Anche in Danilo Ragona vita e progetto sono tutt’uno. Dopo un incidente che a 21 anni lo consegna alla sedie a rotelle, Danilo si iscrive all’Istituto Europeo di Design e inizia il percorso che a breve lo porterà a progettare carrozzine ripiegabili e infilabili dentro uno zaino, con ruote adatte a sabbia e neve, personalizzabili in undici undici colori e centinaia di combinazioni differenti.

Un osservatorio e allo stesso tempo un campionario di questo mondo coraggioso e realmente innovativo è stata, due anni fa, Fragilitas, la mostra all’interno della Triennale di design di Liegi, Reciprocity, curata da Giovanna Massoni. Una rassegna che era un invito esplicito a rovesciare la prospettiva e ad assumere proprio la fragilità come punto di vista sul mondo. Una preziosa ribalta internazionale per le protesi di Thomas Vancraeynest in materiali lavabili e riciclabili, leggere ed eleganti, perfette per non negare lo sport a chi vive con un handicap. O per quelle di Oliveira Barata che sono come accessori fashion e trasformano una necessità sanitaria nel modo di esprimere uno stile, il proprio. Che è quanto già aveva fatto Francesca Lanzavecchia trasformando in un capo fashion un busto ortopedico. O ancora i prototipi di carrozzine di Reto Togni, gli esperimenti di hacking della Howest University of Applied Sciences, ateneo delle Fiandre occidentali, che modificano modelli industriali di stampelle squadernando la verità dura da digerire: che ogni disabile è una storia a sé, e dunque ogni persona con un handicap richiede uno strumento unico, spingendo la frontiera della customizzazione oltre i limiti conosciuti dall’industria. E infatti alla Howest University non parlano di un generico design for all, ma di un più preciso e sartoriale design for everyone, dove ogni prodotto è frutto del dialogo tra il progettista e chi dovrà utilizzarlo.

Questa mole di esperienze, valori e progetti può portare a una serie di risultati e approdi davvero in grado di migliorare la vita delle persone più fragili. Innanzitutto, può facilitare il passaggio dal concetto di cura nel senso di terapia medica a care nell’accezione inglese, ovvero di assistenza.

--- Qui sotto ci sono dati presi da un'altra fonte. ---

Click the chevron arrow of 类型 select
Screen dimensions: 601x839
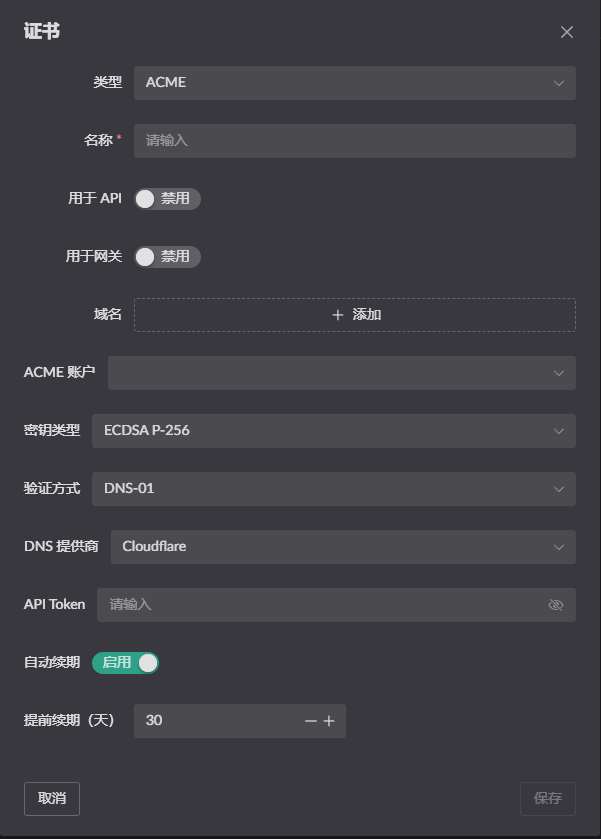[559, 83]
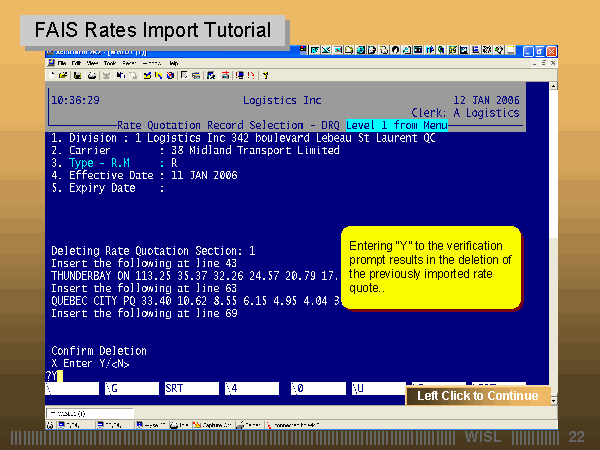The height and width of the screenshot is (450, 600).
Task: Click the New document toolbar icon
Action: [x=51, y=74]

E, in secondo luogo, a livello più pratico, spingere la burocrazia a prevedere la presenza di designer e progettisti negli organici delle strutture sanitarie, frontiera in Italia del tutto inesplorata al momento. Osserva sul primo dei due punti Nawal Bakouri, tra i curatori della Fragilitas di Liegi: “Esiste il mondo della medicina, per il quale la salute è un obiettivo in sé. Ma star bene, non ammalarsi, non è uno status sufficiente: la salute serve a vivere e a portare avanti i propri progetti. In questo senso il contributo del design può essere decisivo: aiutare la medicina a capire come sviluppare oggetti ibridi, non convenzionali, che facciamo vivere bene”.

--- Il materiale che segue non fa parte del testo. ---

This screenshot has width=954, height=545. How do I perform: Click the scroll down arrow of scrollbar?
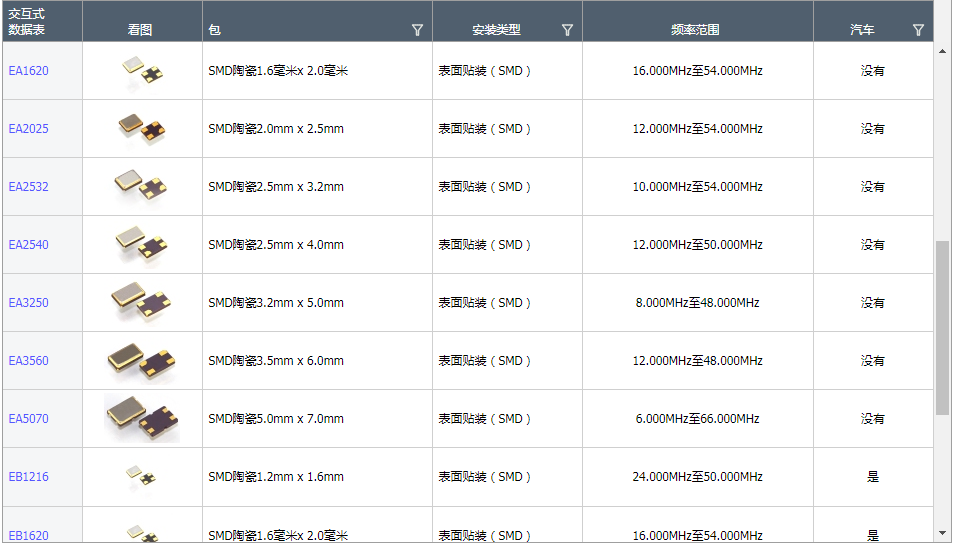click(x=942, y=533)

Quanto alla presenza dei progettisti negli ospedali, osserva Bassi di OpenDot: “Le strutture sanitarie potrebbero diventare centri di fabbricazione sfruttando i macchinari di stampa 3D di cui già alcuni dispongono e che spesso sono utilizzati soltanto per la diagnostica. Esiste già, in realtà, una generazione di medici che si stanno rimboccando le maniche e, dopo una formazione mirata, riescono a produrre supporti e ausili per la riabilitazione di neurolesi. Sarebbe stupendo se il design prendesse per mano queste realtà accompagnandole fino a che non diventano autonome”. Perché se lascia indietro qualcuno, allora non è vero design.

 

Nell'immagine di apertura, la fotografia Concerto’ scattata da Osanna Davi durante la quarantena: la fragilità e l'integrità dei soffioni in un bilanciamento perfetto.